Por mais intrincado que o tema possa parecer, o estudo das ambiências tem se
mostrado essencial não apenas para a compreensão da complexidade da vida urbana
na contemporaneidade, mas, também, para o próprio fazer arquitetônico. De fato, o
conhecimento das dimensões subjetivas e culturais do espaço construído permite ao
pesquisador em Arquitetura e Urbanismo destrinchar os meandros do uso, da
apropriação e dos significados do lugar, sem os quais todo projeto seria fadado ao
fracasso. Muito tem se publicado sobre morfologia, desempenho e estética da obra
arquitetônica, mas ainda são poucos os estudos que reconhecem nela a função
primordial de engendrar experiências corporais, memoriais, estéticas e afetivas.

Os textos apresentados no livro “Percepção do Ambiente Construído. Por mais


humanização em arquitetura e urbanismo” vêm preencher essa lacuna, comprovando
a importância de um viés mais humanizado e consolidando o PPGAU da UFPA em
posição de vanguarda na pesquisa em Arquitetura e Urbanismo.

Sob a organização sensível do professor Luiz de Jesus Dias da Silva e contando com
uma forte equipe de docentes e pesquisadores, os capítulos deste livro demonstram,
com rigor científico, a desejável articulação dos objetos próprios da pesquisa em
Arquitetura com a base teórica das disciplinas das ciências humanas e sociais. Assim,
pela forma com a qual fomenta a construção de um diálogo entre essas diversas
disciplinas, a leitura deste livro abre um leque de possibilidades metodológicas para a
pesquisa do habitar humano, abrangendo a compreensão dos mecanismos perceptivos
e buscando desvendar as lógicas culturais por meio da etnografia. Os autores ratificam,
desta forma, a inexorável ligação dos aspectos que compõem o lugar em suas
dimensões subjetivas e culturais.

Por todas estas razões, considero o livro muito pertinente. Ele nos faz repensar os
postulados que transformaram a arquitetura contemporânea em uma obra
meramente “retiniana” (como diz Pallasmaa), uma obra feita para ser fotografada, mas
que não é mais capaz de abrigar nossos sonhos e anseios individuais e coletivos.
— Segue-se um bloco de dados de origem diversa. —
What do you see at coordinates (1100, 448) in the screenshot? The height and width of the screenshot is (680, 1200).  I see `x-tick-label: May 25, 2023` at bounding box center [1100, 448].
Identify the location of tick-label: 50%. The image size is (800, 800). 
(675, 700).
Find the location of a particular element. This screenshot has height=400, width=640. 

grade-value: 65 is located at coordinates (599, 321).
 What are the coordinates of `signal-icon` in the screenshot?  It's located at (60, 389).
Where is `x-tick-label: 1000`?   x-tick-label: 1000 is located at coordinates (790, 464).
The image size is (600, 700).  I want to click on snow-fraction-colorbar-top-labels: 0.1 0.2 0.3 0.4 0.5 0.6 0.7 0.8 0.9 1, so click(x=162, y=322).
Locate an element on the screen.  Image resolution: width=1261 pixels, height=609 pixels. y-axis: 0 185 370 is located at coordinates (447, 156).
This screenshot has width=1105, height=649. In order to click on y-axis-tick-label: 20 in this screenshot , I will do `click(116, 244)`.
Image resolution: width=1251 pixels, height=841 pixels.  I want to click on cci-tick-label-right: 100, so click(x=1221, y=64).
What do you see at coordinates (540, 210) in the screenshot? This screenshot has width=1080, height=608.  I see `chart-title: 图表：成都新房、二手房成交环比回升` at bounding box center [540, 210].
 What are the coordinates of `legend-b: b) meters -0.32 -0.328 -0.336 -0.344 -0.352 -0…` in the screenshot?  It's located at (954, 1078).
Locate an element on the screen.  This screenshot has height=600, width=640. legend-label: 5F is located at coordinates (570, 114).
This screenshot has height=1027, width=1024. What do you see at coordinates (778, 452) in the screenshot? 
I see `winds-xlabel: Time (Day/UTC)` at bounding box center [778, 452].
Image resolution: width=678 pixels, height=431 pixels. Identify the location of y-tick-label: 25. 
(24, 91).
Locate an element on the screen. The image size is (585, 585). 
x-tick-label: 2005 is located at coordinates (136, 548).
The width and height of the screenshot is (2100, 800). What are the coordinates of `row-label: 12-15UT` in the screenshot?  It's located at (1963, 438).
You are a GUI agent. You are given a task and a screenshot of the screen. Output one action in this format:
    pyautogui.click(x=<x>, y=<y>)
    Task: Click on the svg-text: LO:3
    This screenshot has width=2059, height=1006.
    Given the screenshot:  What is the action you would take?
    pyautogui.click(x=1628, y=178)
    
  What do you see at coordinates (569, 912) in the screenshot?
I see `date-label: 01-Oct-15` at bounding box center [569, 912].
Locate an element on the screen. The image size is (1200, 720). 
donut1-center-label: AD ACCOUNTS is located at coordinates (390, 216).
A maioria dos trabalhos deste livro mergulha o leitor na experiência do campo e


elucida as formas de compreensão das reações de afeto, das identificações, das
construções identitárias e do acionamento da memória emocional que o lugar
construído pode nos proporcionar. A arquitetura e o espaço urbano tornam-se pistas
para desvendar os sistemas de referências sociais e culturais e conhecer as pessoas
que neles vivem.

Além disso, sendo o recorte geográfico dos artigos composto de espacialidades


urbanas amazônicas (Belém, Manaus), o leitor receberá, de quebra, uma imersão nas
cores, nos cheiros, nas vozes e nos perfumes locais e sentirá, como eu sinto até hoje
desde a minha primeira visita a Belém, um profundo encantamento por uma das
regiões mais fantásticas do planeta.